● **SHORT EXERCISE**
Format every line of the records below as a JSON list of strings, one string per line, with blank lines skipped. Leave the pictures out of the answer.

● **SUPPLIED INFORMATION**
Start

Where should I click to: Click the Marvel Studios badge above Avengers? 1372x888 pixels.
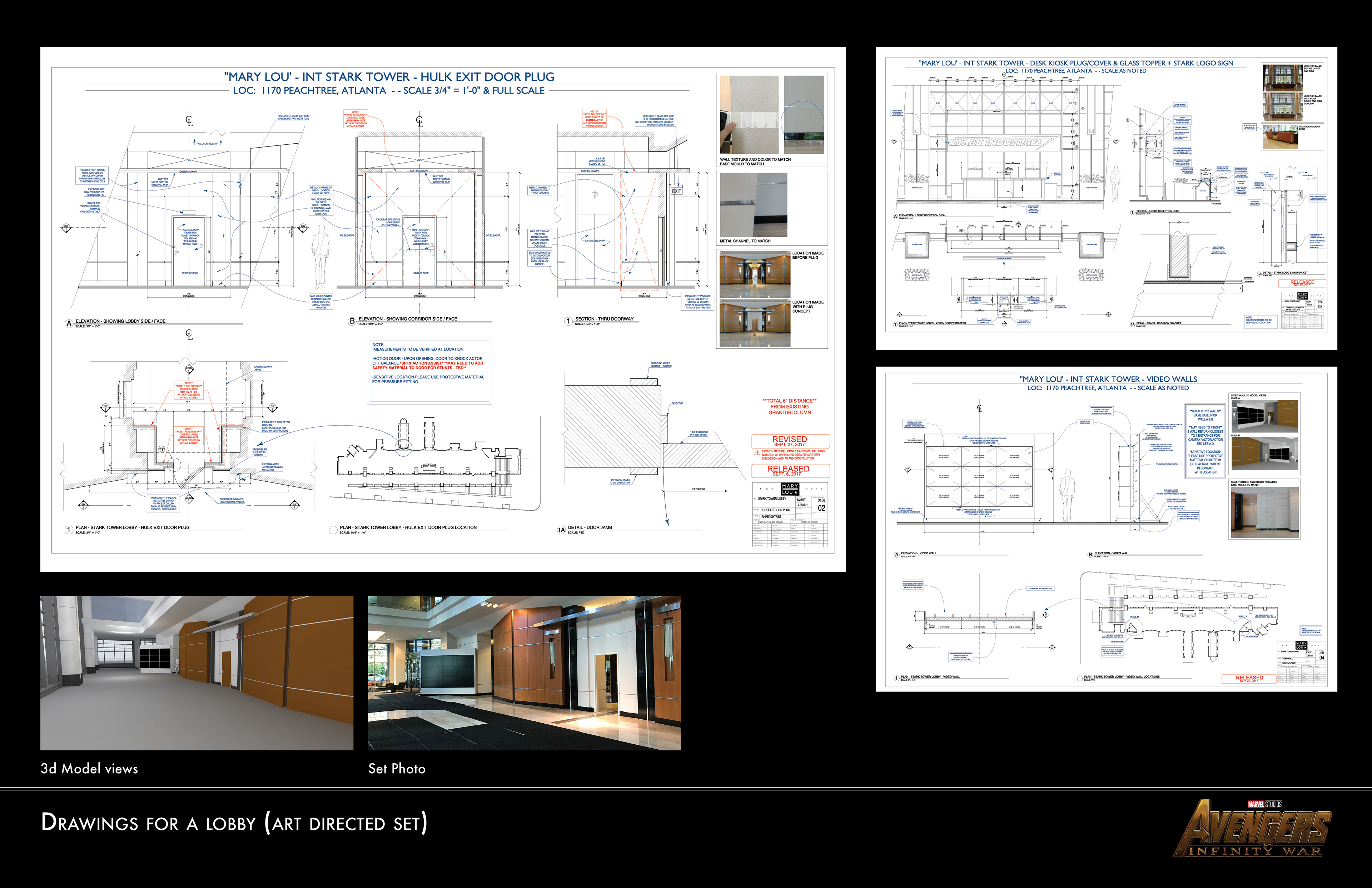[1265, 804]
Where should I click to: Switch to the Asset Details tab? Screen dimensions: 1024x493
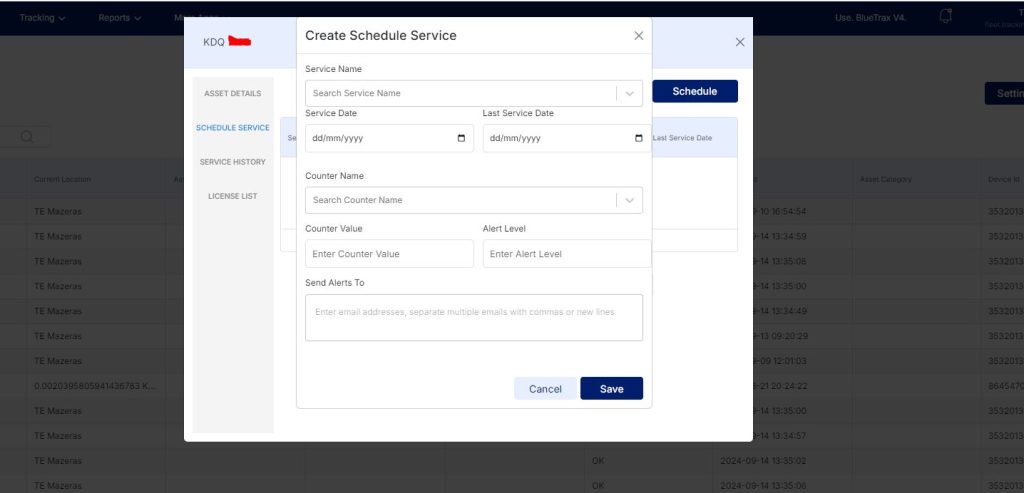pos(232,94)
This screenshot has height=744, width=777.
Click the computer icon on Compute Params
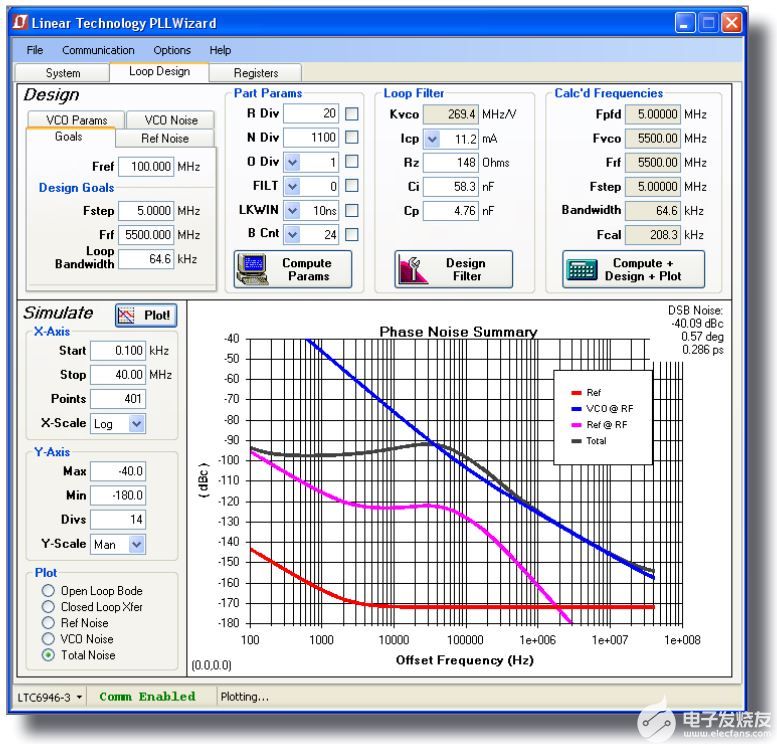pyautogui.click(x=253, y=269)
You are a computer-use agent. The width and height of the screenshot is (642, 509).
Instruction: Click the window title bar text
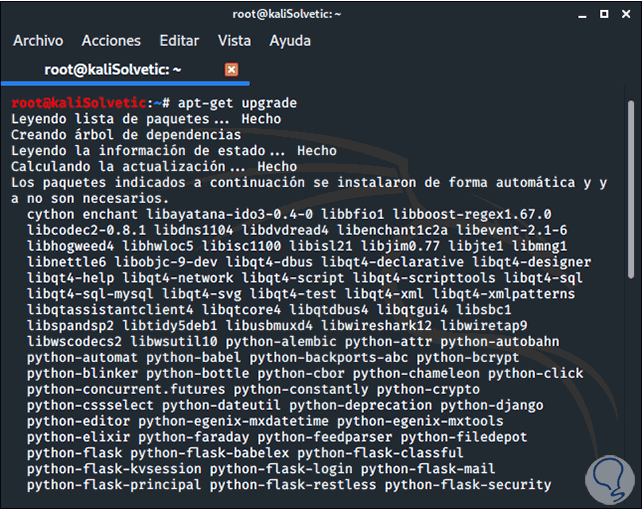pos(320,13)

End

● **FINAL RESULT**
[
  "Where should I click to: Click the Marvel Studios badge above Avengers? 1372x888 pixels.",
  "[1265, 804]",
  "Where should I click to: Switch to the Asset Details tab? Screen dimensions: 1024x493",
  "pos(232,94)",
  "This screenshot has height=744, width=777.",
  "Click the computer icon on Compute Params",
  "pyautogui.click(x=253, y=269)",
  "You are a computer-use agent. The width and height of the screenshot is (642, 509).",
  "Instruction: Click the window title bar text",
  "pos(320,13)"
]